– Ну ты, Петро, географ, – похвалил унтера Ляховский. – Не в рукавах самая плохая штука, а в том, – обратился уже к своему начальнику, – что на этих болотистых местах артиллерию трудно сосредоточить, тем более, тащить её за собой. Выяснилось – наступать по фронту гвардия может лишь десятью ротами, остальная масса пойдёт колонной в затылок этим ротам. Шаг в сторону – болото или один из речных рукавов.
– Кирдык, в переводе с немецкого, – просветил офицеров Егоров, подняв их настроение. – Звонит кто-то, – прислонил к уху телефонную трубку. – Да. Так точно. Сейчас позову. Вашвышбродь, – обратился к Рубанову, – господин полковник Гороховодатсковский к телефону зовут, – протянул трубку начальству.
– Здравия желаю, друг мой ананасный. Чего? Да откуда у бабушки… лишние доски? – после некоторой паузы почти довёл до логического завершения свою мысль Рубанов. – А если бы они у неё были, те предметы, – продолжил диалог с командиром 2-го батальона, – она была бы – дедушкой… Доски просит, – положил на рычаг трубку Аким, – для преодоления колючей проволоки. Чует, что артиллерия всю её не порвёт. И вязанки хвороста к ним в придачу выпрашивает, для заваливания болотистых мест.

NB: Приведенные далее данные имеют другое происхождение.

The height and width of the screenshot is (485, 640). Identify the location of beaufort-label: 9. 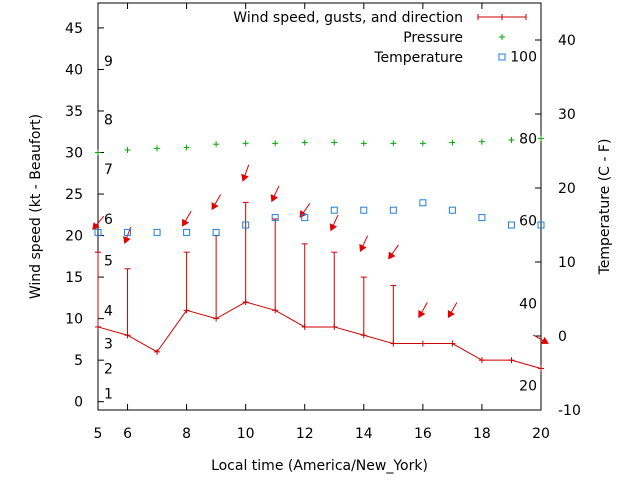
(108, 62).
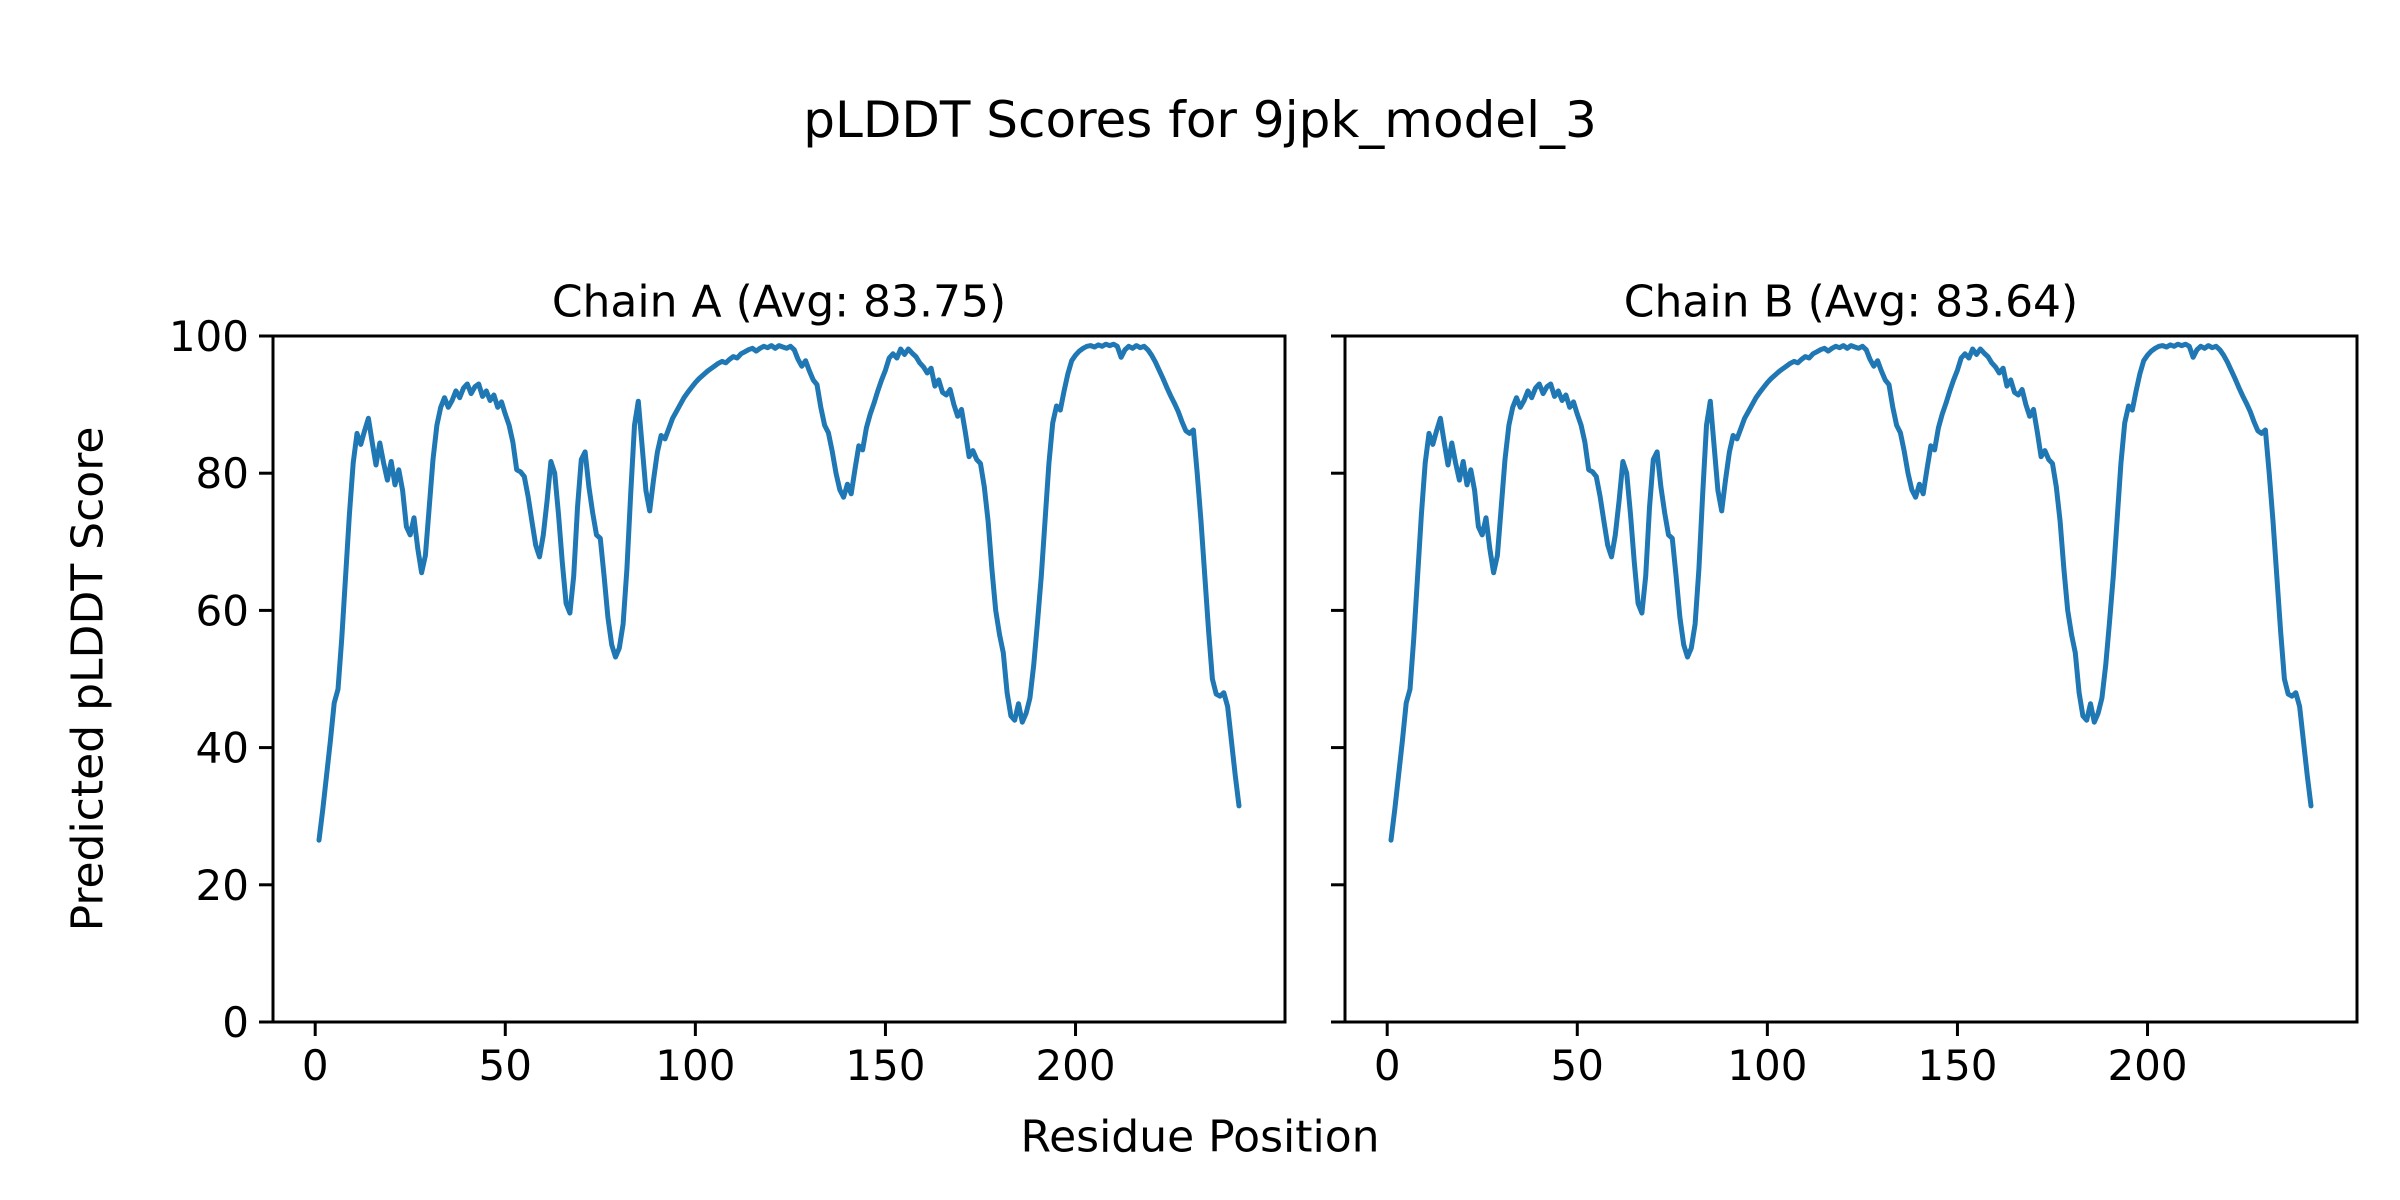  What do you see at coordinates (222, 474) in the screenshot?
I see `y-tick-label: 80` at bounding box center [222, 474].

– Сами ничего раздобыть не могут, – осудил 2-й батальон Ляховский.
– Даже неваляшек, – закруглил последний фрагмент мысли Рубанов.
В ночь перед атакой Акиму неожиданно приснился Гришка Зерендорф. Живой и невредимый. Он внимательно глядел на товарища и жалостливо качал головой.
Разбудил Рубанова громкий звук разорвавшегося неподалёку снаряда.
«Взрыв расколол утро как красивую хрустальную вазу… Вот чёрт, – быстро собирался он, поспешно застёгивая пуговицы гимнастёрки и перепоясываясь портупеей. – Декадентство какое в голову лезет», – забыв про сон, выбрался из блиндажа наверх, услышав на этот раз гул русских батарей, открывших огонь по противнику.
– Доброе утро, ваше преподобие, или вашпрепдоб, по Егорову,– поздоровался с хмурым отцом Захарием. – Чем раздражены, ваше преосвященство? Этуали всю ночь снились?
– Да тьфу на ваши домыслы, неразумный сын мой, – несколько взбодрился священник. – Я привык уже к вашему юмору в момент смертельной опасности. Многих к вечеру отпевать предстоит… От этого и грущу.
– Пути Господни неисповедимы, – перекрестился Рубанов. – Где санитары? – увидел Ляховского. – Скажи им, если найдёшь, конечно, пусть сразу за наступающей цепью следуют, дабы вовремя помощь оказать или из боя вынести.
– Санитары-ы! – с огромной долей сарказма произнёс отец Захарий. – Да они только матом и зелёнкой лечат… Спирт вечно проливается… Или очень шальная, по их версии – безумная пуля, флягу с лекарством пробивает.